All this is in line with the DICT’s mandate to provide rapid response in the event of disasters and assist in the dissemination of vital information as part of its frontline role as the lead agency of the Emergency Telecommunications Cluster (ETC).

Back-up communications systems and platforms are essential for emergency response, as connectivity is often one of the first services that are impacted by extreme weather conditions. The satellite phones were delivered at the height of the deployment during the Typhoon Odette response in January, and thereafter the VSAT equipment was provided in February.

In a recent ceremony in the DICT CARAGA Regional Office in Butuan City, UNDP Philippines Deputy Resident Representative Edwine Carrie personally turned over three pick-up trucks to DICT Undersecretary for Resilient Government Emergency Communications Alan A. Silor. A fourth pick-up truck was also delivered to the DICT CARAGA Regional Office subsequently after the ceremony.

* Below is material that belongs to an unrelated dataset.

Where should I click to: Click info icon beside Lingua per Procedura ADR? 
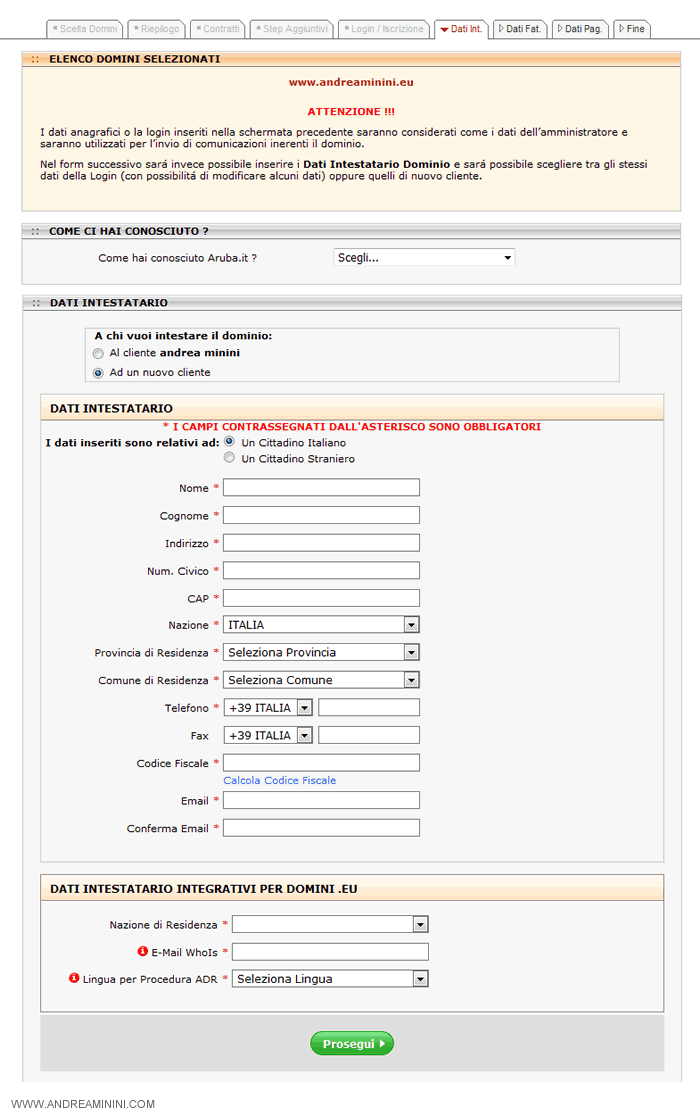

This cooperative engagement with UNDP shall enable the DICT to expand its reach in the most affected areas by provisioning critical emergency communications equipment and support services.

– Alan A. Silor, Undersecretary, Department of Information and Communications Technology – Resilient Government Emergency Communications

In turn, Mr Edwine Carrie highlighted that the contributions will not only support DICT, but also contribute to supporting local governments as they move towards recovery planning, restoring critical services and infrastructure, and resilience-building interventions – with the end goal of improving equal access to sustainable basic services by the population and leaving no one behind.

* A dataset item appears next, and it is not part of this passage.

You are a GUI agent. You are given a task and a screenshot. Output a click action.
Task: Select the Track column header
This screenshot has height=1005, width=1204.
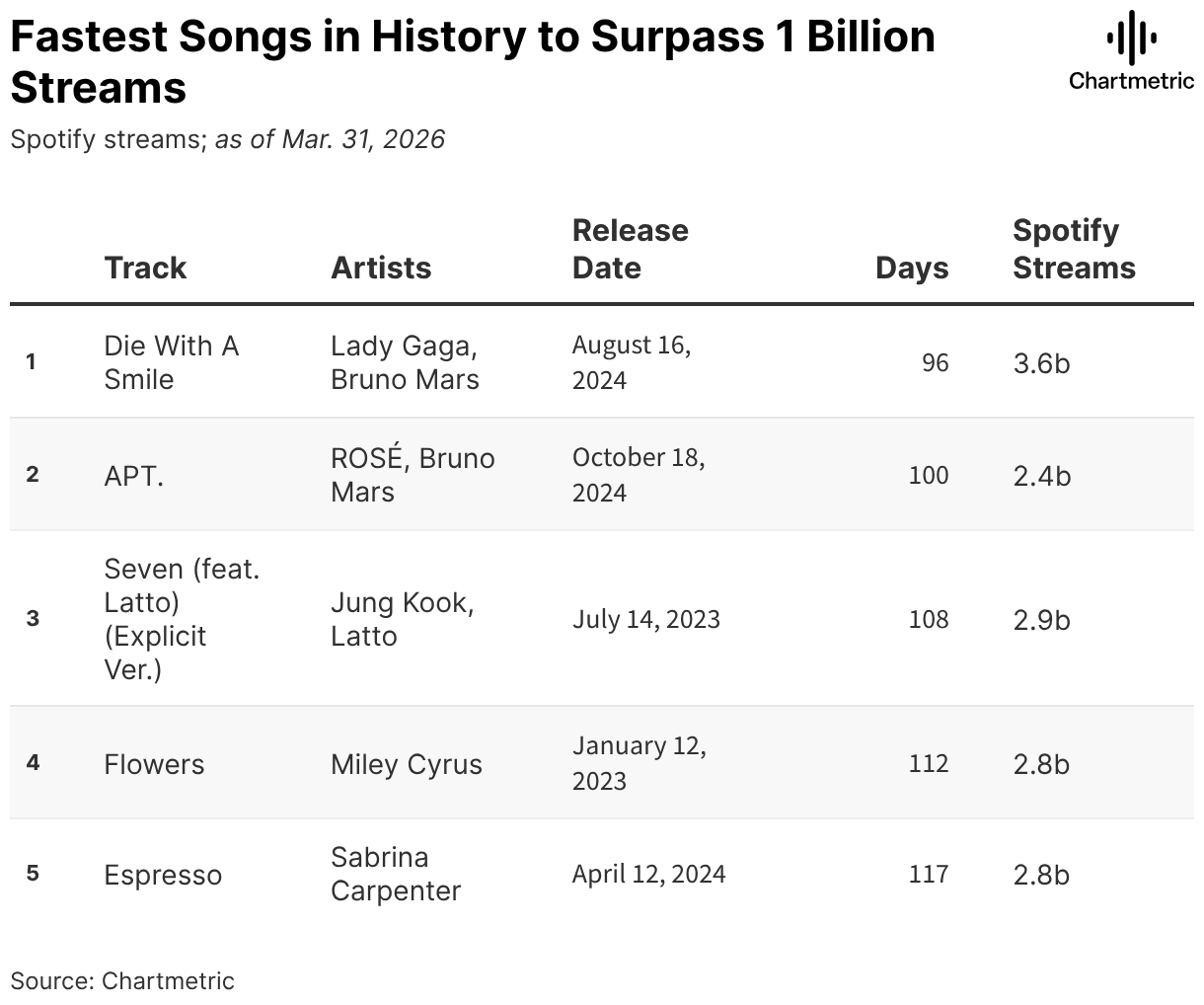click(145, 268)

Aside from these, critical emergency communications and ICT equipment and services like additional VSAT equipment with hard case and UPS, power generator sets, dual-band two-way mobile base radios, and portable rugged tablets will also be delivered and pre-deployed in strategic areas.

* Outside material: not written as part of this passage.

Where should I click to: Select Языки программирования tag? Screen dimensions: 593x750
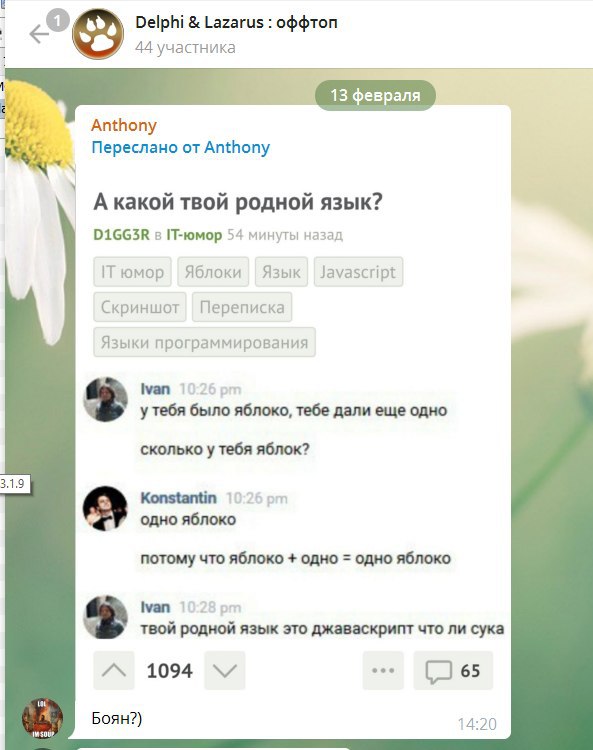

UNDP has utilised its emergency funds in procuring the said items as part of its commitment to support the DICT and the Government of the Philippines in the response and recovery work from the onslaught of typhoons. This initiative also targets to support preparedness and resilience-building for other disasters that might occur in the future.

The handed-over vehicles and emergency communications equipment will be deployed in several high-impact areas like Emergency Operations Centers (EOC) and seats of local government units to facilitate ease of coordination, response, and even recovery during disaster operations. Part of the inventory will be prepositioned to support the critical areas of concern, with locations covering the provinces most affected by Typhoon Odette like Bohol, Cebu, Southern Leyte and Surigao del Norte.

Experts believe the Philipines is sitting in a disaster zone as it’s part of the Pacific Ring of Fire, a path along the Pacific Ocean that is prone to volcano eruptions and earthquakes. To make matters worse, the country is also regularly visited by typhoons.

Digital technology can make a huge difference in helping disaster-hit regions of the country. A clear example is how VSATs made a difference in typhoon-struck areas in Mindanao in the aftermath of Typhoon Odette, one of the strongest in the country’s history. DICT delivered those VSATs as intended.

Another example of how digitalisation can infuse positive change is the digital transformation of the Bureau of Internal Revenue (BIR). Thanks to technology, the agency was able to collect more taxes even at the height of the pandemic as reported on OpenGov Asia.